Test article 1 Test article 2 Test article 3 Test article 4 Test article 5 Lattice constant (nm) 1.01281 1.01259 1.01271 1.01286 1.01301 Density TD by X-ray Diffraction Method (g / cm ³ ) 7.122 7.127 7.124 7.121 7.118 Alchemedes density AD (g / cm ³ ) 7.100 7.111 7.134 7.105 7.069 AD / TD 0.997 0.998 1.001 0.998 0.993 Specific resistance (mΩcm) 0.172 0.159 0.192 0.141 0.123 Cumulative arc recovery 32 25 20 78 103

As a result, when the density ratio is larger than 0.995, preferably larger than 0.998, the nodule is suppressed, so that the cumulative arc number is reduced, and in particular, when the specific resistance is smaller than 0.15 m? · Cm, the arc number is somewhat increased, In addition, it was found that the lattice constant is less than 1.01285, preferably less than 1.01280, so that the number of arcs is slightly reduced.

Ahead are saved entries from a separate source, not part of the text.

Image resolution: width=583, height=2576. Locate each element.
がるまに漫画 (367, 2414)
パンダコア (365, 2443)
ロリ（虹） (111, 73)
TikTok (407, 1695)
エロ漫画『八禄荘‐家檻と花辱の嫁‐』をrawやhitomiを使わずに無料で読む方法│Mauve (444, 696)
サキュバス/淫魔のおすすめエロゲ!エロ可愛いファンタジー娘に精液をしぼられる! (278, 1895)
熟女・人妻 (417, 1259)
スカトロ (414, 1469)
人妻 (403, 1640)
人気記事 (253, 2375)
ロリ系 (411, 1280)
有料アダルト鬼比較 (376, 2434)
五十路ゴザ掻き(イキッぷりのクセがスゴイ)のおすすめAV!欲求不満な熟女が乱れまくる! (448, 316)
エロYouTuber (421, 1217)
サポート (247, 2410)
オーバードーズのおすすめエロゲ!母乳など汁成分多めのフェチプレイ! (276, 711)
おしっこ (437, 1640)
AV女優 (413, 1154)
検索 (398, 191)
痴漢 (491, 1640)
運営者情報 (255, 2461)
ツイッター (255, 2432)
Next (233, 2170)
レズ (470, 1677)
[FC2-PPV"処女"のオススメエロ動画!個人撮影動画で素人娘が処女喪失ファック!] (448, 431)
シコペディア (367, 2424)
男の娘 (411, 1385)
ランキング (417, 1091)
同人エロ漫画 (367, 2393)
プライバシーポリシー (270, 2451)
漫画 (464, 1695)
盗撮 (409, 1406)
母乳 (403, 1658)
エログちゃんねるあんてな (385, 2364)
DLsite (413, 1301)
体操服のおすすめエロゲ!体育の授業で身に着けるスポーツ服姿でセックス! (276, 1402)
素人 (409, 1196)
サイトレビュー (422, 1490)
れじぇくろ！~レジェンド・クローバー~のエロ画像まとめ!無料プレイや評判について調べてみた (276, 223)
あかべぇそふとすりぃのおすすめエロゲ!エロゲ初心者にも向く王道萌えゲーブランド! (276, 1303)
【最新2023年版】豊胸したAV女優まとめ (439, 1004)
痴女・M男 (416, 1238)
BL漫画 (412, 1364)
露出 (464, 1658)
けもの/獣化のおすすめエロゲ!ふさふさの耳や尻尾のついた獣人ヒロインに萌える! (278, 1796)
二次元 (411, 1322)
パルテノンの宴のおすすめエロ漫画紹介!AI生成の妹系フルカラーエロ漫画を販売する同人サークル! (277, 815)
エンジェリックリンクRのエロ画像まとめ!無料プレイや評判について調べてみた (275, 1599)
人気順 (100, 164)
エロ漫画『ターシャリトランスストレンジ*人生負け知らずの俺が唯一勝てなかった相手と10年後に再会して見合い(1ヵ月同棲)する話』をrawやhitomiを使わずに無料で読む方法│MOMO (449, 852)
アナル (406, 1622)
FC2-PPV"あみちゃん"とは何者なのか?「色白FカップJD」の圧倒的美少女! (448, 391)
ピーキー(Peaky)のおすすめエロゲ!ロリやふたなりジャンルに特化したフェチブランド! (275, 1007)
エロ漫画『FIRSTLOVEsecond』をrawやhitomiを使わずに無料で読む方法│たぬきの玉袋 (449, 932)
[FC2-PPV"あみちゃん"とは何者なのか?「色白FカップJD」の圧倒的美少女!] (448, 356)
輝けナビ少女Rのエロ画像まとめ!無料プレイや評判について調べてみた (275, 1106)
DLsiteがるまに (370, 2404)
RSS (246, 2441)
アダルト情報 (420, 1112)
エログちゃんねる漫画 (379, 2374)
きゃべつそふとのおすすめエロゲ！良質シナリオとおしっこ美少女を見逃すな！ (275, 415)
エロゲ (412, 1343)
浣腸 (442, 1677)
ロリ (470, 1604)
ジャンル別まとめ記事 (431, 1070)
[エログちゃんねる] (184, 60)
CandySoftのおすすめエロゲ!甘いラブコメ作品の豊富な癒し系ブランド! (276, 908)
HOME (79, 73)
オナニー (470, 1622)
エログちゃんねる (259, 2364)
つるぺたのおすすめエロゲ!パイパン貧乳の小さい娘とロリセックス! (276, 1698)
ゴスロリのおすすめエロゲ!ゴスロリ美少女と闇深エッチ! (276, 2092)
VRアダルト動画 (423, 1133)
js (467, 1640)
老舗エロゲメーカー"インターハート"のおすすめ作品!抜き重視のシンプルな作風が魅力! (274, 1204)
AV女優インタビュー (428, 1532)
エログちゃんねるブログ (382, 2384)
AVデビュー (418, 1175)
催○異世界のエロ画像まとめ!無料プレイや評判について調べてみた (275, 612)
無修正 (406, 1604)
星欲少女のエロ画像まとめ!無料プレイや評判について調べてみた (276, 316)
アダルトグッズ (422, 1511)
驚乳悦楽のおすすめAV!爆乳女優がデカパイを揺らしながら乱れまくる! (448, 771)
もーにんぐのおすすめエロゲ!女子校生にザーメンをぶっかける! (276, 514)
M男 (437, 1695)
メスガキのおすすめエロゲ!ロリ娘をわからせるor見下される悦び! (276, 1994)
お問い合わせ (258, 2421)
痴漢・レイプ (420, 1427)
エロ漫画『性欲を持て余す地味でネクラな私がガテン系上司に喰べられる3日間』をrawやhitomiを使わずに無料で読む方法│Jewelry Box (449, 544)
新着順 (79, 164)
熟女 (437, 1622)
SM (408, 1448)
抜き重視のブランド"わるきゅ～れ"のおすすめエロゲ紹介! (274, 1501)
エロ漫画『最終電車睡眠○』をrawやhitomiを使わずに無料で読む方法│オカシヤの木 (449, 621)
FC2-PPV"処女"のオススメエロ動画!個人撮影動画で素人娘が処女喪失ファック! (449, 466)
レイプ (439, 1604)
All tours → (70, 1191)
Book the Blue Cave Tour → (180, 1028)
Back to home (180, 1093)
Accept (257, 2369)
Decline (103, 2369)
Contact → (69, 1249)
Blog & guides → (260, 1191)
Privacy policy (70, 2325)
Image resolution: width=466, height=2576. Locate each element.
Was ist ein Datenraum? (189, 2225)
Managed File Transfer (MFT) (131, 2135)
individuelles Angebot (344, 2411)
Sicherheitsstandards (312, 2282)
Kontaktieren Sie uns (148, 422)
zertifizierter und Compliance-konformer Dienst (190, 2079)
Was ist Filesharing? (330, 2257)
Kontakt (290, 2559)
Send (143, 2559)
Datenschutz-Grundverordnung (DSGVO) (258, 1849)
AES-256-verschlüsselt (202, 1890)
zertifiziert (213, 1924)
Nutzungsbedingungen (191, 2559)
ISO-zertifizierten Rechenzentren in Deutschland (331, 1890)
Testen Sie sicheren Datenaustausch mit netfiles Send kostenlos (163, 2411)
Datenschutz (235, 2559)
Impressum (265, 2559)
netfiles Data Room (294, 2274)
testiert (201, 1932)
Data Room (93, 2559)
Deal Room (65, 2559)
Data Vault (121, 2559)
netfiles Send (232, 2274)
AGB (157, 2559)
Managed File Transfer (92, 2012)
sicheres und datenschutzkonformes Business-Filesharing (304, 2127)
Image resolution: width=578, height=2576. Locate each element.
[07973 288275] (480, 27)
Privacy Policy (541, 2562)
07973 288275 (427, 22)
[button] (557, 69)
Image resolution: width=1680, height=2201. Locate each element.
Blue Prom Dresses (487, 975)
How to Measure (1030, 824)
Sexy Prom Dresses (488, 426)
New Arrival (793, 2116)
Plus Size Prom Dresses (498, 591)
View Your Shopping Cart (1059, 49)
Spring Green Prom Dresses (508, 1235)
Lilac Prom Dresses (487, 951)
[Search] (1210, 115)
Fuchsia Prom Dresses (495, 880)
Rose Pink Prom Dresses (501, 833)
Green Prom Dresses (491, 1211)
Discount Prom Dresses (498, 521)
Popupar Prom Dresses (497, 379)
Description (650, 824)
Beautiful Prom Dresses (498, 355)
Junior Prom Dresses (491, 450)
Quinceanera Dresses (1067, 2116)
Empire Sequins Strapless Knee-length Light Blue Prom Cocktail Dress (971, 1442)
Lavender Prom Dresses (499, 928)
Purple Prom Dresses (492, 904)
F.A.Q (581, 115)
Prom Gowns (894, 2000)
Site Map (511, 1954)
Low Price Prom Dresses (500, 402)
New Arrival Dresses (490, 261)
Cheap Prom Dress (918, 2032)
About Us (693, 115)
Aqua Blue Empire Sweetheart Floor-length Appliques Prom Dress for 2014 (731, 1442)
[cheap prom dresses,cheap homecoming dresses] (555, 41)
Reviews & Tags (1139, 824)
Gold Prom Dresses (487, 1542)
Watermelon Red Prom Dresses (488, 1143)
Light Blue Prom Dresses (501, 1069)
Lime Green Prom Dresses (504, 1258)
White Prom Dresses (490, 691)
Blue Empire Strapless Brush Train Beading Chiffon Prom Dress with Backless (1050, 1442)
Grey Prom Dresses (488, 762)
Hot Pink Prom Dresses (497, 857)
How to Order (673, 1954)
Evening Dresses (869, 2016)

Since the ratio of the theoretical density TD calculated from the lattice constant determined by Archimedes density AD and X-ray diffraction is larger than the predetermined value, the spattering target of the present invention is suppressed in the generation of nodules, and in particular, the specific resistance is predetermined. If the value is larger than and the lattice constant is less than or equal to the predetermined value, the nodule is further reduced.

Claims (9)

In the sputtering target which consists of an oxide sinter which has an indium oxide as a main component, the theoretical density TD (g / cm) computed from the Archimedes density AD (g / cm <^3> ) of the said oxide sintered compact, and the lattice constant calculated by X-ray diffraction. A sputtering target, wherein cm ³ ) is in a relationship of AD / TD> 0.995. The method of claim 1, And the AD and the TD are in a relationship of AD / TD> 0.998. The method of claim 1, The bulk resistance of the oxide sintered body is 1.5 × 10 ^-4 A sputtering target characterized by being Ω · cm or more. The method of claim 2, The bulk resistance of the said oxide sintered compact is 1.5x10 <^{-4> (} ohm) * cm or more, The sputtering target characterized by the above-mentioned. The method according to any one of claims 1 to 4, Sputtering target, characterized in that the lattice constant is 1.01285nm or less. The method of claim 4, wherein Sputtering target, characterized in that the lattice constant is 1.01280nm. The method according to any one of claims 1 to 4, A sputtering target, wherein the oxide sinter further contains tin oxide. The method of claim 5, A sputtering target, wherein the oxide sinter further contains tin oxide. The method of claim 6, A sputtering target, wherein the oxide sinter further contains tin oxide.